## TASK DIRECTIONS
Reproduce the entries shown below only from the line with "Viewport: 853px width, 500px height." down to the line with "Tap the Live", keeping both end lines and copying each one exactly.

## RECORDS PROVIDED
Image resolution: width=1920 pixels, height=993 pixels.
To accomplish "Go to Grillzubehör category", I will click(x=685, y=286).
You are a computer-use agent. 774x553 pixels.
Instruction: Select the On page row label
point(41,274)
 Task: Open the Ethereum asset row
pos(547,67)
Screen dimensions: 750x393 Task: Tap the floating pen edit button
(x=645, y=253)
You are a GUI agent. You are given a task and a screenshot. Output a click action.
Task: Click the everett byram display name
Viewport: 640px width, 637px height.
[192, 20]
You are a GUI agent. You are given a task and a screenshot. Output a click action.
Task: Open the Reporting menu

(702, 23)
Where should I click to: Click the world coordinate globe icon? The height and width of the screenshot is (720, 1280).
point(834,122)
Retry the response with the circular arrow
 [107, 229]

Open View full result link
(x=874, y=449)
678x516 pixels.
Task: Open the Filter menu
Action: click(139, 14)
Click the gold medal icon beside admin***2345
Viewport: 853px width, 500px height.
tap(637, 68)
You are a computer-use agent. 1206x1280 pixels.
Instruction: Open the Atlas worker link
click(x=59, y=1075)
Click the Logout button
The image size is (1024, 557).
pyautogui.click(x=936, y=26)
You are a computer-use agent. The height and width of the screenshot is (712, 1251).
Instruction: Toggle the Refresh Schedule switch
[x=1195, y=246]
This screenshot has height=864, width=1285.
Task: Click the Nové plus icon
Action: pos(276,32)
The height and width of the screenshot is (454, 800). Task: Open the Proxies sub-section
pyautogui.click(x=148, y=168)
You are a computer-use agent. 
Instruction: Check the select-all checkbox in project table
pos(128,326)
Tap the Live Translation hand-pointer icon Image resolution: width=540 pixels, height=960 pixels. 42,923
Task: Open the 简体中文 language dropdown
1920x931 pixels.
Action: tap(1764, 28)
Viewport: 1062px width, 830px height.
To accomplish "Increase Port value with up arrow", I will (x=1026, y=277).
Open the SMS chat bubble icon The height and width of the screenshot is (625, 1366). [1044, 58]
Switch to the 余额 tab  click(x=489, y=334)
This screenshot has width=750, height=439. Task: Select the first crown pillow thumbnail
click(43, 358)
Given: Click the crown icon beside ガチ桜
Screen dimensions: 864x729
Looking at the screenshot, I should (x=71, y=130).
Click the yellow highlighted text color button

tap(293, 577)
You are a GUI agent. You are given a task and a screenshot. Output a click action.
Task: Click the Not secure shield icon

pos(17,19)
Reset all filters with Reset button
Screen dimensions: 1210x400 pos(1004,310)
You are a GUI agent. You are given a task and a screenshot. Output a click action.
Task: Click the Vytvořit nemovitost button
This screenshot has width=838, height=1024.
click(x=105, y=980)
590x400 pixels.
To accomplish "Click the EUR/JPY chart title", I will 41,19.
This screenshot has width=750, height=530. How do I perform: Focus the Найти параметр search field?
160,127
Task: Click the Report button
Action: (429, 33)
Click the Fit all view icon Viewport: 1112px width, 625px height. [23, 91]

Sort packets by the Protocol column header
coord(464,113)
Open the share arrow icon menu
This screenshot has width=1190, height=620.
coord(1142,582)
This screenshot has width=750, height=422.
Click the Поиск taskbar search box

## RESPONSE TO THE TASK
Viewport: 853px width, 500px height.
tap(637, 68)
You are a computer-use agent. 1206x1280 pixels.
Instruction: Open the Atlas worker link
click(x=59, y=1075)
Click the Logout button
The image size is (1024, 557).
pyautogui.click(x=936, y=26)
You are a computer-use agent. The height and width of the screenshot is (712, 1251).
Instruction: Toggle the Refresh Schedule switch
[x=1195, y=246]
This screenshot has height=864, width=1285.
Task: Click the Nové plus icon
Action: pos(276,32)
The height and width of the screenshot is (454, 800). Task: Open the Proxies sub-section
pyautogui.click(x=148, y=168)
You are a computer-use agent. 
Instruction: Check the select-all checkbox in project table
pos(128,326)
Tap the Live Translation hand-pointer icon Image resolution: width=540 pixels, height=960 pixels. 42,923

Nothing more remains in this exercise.